Tokyo, April 6 (IANS) A Japanese high court on Wednesday dismissed an appeal from local plaintiffs filed last year and opted aggainst granting an injunction to suspend the operation of two nuclear reactors restarted at Kyushu Electric Power Co.’s Sendai nuclear power plant.
Fukuoka High Court adjudicated on the case to shut down the reactors in Japan’s southwest after a district court initially turned down the local residents’ petition in April 2015, Xinhua reported.
The residents were seeking the shutdown of the No. 1 and No. 2 reactors due to fears that the utility was unprepared to deal with a sizable earthquake hitting near the plant and had underestimated the size of a possible temblor potentially damaging the facility, and had made insufficient evacuation plans were such a catastrophe to occur.
The residents’ subsequent appeal, rejected on Wednesday, was also based on increasing volcanic activity that could also threaten the Sendai nuclear facility and necessitate enhanced evacuation measures.
The court, however, had maintained that new safety standards implemented by Japan’s nuclear watchdog were found to be sufficient, the media reported.
It also said that the plant, having passed the new guidelines set in the wake of the 2011 Fukushima disaster, was deemed operationally safe.
During the time in which the case was passed to the Fukuoka High Court, the plant’s No. 1 reactor was brought back online last August and the No. 2 reactor in October last year.
The Japanese government was looking to bring all of the nation’s 48 reactors idled for safety checks and in the wake of the Fukushima multiple meltdowns back online, and aims to be producing 20 percent of the country’s electricity from nuclear power by 2030, despite mounting public opposition.
Such opposition saw the Otsu district court last month order Kansai Electric Power Co. to halt the operation of two restarted reactors at its Takahama nuclear plant, in Fukui prefecture on Honshu island on the coast of the Sea of Japan.

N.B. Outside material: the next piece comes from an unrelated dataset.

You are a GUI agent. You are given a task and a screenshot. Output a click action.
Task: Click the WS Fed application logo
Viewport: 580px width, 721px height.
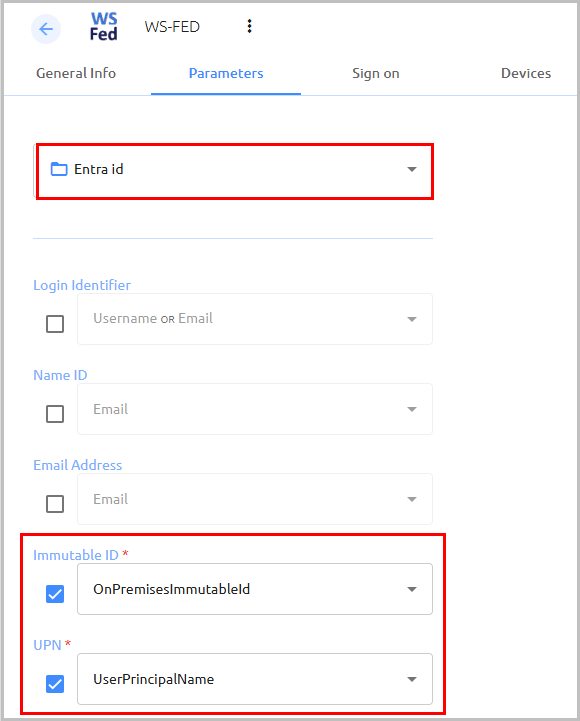103,27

The restart had initially been a boon for the government, marking the second complex since the 2011 Fukushima disaster to be brought back online, and the first of the fast-breeder type of reactors that run on uranium-plutonium mixed oxide fuel to become operational.
But while Kansai Electric Power Co. is contesting the ruling, the No.3 and No.4 Takahama reactors must legally remain shuttered until such time that the injunction is overturned.
Concerns from local residents, antinuclear campaigners and renown international scientists, are that an earthquake as large as the magnitude 9.0 Tohoku-Oki quake that struck Japan on March 2011, causing a devastating tsunami that knocked out the key cooling functions at the Daiichi plant in Fukushima, leading to the worst commercial nuclear disaster in history, could occur again.
A consortium of international scientists after drilling for miles beneath the Pacific Ocean and into the active earthquake fault after the March 11 mega-quake, have found that the epicentre of the 2011 quake was just 130 km east of Sendai, with activity in the subduction zone suggesting another strong quake, or sizable volcanic incident, could be highly likely.
Kyushu Electric Power Co. officials, however, to the contrary of the scientific findings, have stated that they believe a mega-quake or eruption will not happen during the lifespan of its nuclear facility.